Session at the AAA Annual Meeting
Washington, DC, Nov 29-Dec 3, 2017
It is often observed that dependence and autonomy are mutually constitutive of one another. Whether through a political demand, cultural formation, or economic process, the expression of autonomy often entails breaking and forging dependencies in various forms. Likewise, the evasion of one kind of authority and the cultivation of another is often achieved by seeking autonomy through relations of dependence. Authority—both its cultivation and evasion—provides a frame for conceptualizing the interrelationship of autonomy and dependence.
We see this as part of a broader political anthropology that concerns itself not only with the authority of the fictitious monolith of the “state” but with different loci of authority and their dialectical dance with relations of autonomy and dependence. How are loci of authority—cultural, political, religious, or otherwise—constituted through the cultivation and evasion of alternative, or competing, authorities? What “fictions” of autonomy do these authorities depend upon for their reproduction and maintenance? What hidden dependencies are implicated in projects of creating autonomy and how do they work to reconfigure the topography of authority or authorities in a given place? How do transcendent or immanent forms of authority imply different relations of autonomy or dependence?

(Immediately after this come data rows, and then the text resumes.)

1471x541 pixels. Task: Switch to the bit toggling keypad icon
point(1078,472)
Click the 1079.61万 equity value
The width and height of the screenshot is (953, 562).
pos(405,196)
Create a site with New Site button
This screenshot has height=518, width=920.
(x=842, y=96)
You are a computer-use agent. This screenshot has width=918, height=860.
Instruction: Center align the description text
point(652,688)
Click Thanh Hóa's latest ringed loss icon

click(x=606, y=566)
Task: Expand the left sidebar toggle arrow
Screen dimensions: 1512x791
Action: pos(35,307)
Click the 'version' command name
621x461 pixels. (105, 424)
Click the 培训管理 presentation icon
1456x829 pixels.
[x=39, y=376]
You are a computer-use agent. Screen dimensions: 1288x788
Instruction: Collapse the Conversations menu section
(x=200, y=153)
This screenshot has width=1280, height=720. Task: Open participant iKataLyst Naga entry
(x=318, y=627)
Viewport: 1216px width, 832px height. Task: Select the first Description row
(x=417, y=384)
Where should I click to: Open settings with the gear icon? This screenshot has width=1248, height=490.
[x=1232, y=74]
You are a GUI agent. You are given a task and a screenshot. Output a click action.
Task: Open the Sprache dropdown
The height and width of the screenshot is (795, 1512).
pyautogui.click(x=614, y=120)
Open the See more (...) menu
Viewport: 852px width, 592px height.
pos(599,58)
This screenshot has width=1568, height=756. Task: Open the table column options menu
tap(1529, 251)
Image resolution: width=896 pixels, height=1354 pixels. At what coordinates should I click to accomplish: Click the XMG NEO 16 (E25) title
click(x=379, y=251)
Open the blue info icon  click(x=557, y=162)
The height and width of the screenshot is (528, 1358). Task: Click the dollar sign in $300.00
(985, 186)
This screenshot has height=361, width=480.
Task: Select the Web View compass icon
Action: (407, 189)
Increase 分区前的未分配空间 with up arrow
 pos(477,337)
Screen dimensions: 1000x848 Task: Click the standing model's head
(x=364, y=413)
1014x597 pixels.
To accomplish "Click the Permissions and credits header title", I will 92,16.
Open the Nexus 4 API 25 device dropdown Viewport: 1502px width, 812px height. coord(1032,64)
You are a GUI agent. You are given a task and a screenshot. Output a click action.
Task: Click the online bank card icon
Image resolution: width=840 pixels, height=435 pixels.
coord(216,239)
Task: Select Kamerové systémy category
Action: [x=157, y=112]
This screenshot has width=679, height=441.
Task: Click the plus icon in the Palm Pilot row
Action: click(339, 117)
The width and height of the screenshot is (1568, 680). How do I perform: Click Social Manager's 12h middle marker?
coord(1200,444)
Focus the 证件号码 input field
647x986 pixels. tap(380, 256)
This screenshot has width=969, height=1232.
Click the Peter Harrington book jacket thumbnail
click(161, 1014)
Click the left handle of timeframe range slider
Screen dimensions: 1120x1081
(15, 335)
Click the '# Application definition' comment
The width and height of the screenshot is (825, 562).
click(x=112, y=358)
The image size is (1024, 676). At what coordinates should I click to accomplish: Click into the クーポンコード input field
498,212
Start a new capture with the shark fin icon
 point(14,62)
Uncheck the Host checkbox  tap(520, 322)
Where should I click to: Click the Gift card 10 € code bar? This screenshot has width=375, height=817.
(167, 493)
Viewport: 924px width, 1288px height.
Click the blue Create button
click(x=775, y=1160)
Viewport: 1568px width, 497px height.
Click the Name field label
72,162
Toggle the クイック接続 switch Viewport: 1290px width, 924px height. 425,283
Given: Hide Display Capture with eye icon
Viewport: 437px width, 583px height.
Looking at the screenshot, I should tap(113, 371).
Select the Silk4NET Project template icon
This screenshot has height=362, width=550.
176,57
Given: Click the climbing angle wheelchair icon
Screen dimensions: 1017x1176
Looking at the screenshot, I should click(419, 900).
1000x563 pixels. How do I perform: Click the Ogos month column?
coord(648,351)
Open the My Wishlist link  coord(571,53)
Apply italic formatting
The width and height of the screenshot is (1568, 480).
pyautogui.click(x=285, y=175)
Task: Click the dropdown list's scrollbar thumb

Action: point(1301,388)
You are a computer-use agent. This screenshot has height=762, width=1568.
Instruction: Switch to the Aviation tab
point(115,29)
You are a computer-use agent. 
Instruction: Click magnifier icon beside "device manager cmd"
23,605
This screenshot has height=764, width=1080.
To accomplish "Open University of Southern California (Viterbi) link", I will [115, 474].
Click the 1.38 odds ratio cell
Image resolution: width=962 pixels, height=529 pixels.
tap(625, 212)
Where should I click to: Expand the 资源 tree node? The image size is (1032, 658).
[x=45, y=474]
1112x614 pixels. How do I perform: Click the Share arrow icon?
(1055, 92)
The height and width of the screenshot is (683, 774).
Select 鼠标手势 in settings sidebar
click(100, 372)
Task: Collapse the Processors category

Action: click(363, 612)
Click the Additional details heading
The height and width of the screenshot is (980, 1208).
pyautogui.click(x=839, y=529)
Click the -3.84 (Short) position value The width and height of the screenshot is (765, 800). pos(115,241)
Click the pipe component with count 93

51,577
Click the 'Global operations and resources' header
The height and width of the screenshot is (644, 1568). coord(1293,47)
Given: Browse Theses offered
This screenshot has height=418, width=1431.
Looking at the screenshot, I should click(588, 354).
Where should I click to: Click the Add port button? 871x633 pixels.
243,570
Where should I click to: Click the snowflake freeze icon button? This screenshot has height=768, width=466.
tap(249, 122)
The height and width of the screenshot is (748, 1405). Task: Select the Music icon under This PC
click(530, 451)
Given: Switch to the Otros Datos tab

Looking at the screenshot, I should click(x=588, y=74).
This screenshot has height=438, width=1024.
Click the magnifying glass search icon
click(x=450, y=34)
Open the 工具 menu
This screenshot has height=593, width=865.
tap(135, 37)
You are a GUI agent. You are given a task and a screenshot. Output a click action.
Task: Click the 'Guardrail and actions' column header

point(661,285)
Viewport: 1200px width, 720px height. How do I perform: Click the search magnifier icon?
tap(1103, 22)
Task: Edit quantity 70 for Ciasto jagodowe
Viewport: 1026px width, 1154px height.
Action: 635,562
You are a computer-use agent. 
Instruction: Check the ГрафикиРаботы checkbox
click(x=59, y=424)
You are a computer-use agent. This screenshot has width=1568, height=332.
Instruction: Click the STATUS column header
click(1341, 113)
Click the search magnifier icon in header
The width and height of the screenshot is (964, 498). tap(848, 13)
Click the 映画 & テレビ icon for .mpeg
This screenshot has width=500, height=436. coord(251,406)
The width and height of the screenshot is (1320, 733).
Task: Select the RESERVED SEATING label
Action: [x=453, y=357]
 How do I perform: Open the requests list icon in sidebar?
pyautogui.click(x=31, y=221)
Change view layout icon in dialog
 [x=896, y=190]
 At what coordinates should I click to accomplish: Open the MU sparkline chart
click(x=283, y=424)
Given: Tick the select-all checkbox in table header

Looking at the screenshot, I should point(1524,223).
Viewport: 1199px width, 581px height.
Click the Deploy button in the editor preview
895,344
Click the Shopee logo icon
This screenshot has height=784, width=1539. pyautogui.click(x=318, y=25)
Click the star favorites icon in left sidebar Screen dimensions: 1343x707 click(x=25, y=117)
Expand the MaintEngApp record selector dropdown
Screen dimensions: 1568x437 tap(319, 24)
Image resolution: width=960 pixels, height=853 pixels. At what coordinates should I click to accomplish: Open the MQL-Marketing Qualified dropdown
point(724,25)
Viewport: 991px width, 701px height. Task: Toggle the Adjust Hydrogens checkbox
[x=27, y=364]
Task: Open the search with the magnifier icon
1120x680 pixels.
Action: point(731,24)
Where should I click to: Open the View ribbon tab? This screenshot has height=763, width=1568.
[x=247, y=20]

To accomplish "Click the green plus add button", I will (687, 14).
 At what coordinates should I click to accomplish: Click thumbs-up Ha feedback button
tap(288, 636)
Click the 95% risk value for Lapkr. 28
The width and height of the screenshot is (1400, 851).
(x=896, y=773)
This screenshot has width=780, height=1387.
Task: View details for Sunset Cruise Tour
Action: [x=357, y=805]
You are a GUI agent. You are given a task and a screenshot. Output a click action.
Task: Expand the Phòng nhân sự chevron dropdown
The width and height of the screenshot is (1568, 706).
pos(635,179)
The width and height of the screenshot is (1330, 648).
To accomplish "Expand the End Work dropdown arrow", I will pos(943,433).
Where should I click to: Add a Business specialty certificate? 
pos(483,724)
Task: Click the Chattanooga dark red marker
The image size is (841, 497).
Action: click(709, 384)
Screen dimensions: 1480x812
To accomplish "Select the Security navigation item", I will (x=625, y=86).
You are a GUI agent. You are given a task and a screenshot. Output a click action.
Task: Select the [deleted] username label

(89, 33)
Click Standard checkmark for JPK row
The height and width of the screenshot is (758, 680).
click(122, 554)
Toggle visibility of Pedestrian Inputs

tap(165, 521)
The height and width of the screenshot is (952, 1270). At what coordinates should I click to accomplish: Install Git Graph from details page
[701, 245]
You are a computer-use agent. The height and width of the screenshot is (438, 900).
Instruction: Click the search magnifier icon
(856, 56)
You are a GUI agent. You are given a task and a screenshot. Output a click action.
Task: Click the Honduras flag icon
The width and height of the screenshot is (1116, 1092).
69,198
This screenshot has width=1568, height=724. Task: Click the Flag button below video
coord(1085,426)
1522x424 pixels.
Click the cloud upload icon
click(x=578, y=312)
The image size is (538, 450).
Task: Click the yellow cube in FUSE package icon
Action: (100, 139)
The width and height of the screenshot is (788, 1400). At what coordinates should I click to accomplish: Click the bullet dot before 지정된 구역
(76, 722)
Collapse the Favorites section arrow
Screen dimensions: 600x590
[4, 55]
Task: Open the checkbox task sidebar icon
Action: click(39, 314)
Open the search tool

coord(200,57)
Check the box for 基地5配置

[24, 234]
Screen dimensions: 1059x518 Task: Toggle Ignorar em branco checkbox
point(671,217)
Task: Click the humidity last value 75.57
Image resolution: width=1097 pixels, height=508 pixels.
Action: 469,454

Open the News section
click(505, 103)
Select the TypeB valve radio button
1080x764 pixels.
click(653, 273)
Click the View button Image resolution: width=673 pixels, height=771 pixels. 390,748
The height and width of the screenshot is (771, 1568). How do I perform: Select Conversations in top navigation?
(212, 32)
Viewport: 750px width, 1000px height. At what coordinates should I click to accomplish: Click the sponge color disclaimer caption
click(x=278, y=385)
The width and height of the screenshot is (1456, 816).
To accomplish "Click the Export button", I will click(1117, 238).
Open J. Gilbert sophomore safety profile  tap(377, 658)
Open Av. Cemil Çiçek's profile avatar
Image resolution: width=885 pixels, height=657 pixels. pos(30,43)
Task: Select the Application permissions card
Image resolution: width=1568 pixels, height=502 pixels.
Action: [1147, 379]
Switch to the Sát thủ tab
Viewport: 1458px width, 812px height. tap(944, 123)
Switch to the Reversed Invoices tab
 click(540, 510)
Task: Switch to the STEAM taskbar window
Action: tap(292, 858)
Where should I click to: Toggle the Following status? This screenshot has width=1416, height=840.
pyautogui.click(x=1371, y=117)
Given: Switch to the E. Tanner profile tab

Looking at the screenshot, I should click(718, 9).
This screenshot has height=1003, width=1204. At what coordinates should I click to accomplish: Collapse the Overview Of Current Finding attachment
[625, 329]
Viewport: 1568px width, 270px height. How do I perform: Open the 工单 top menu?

We invite contributions that focus on one or more of the following topics, or on topics that derive from the general theme of the panel:
– the intersection of religious and secular modes of authority
– self-determination and self-management
– authority in a context of absolute autonomy/anarchist concepts of autonomy
– evasion of authority in the context of state formation and surveillance
– shared ethical dispositions in the cultivation or evasion of authority
– autonomy and dependence in relation to decolonization and postcolonial sovereignty
We are requesting abstract submissions on or before March 15.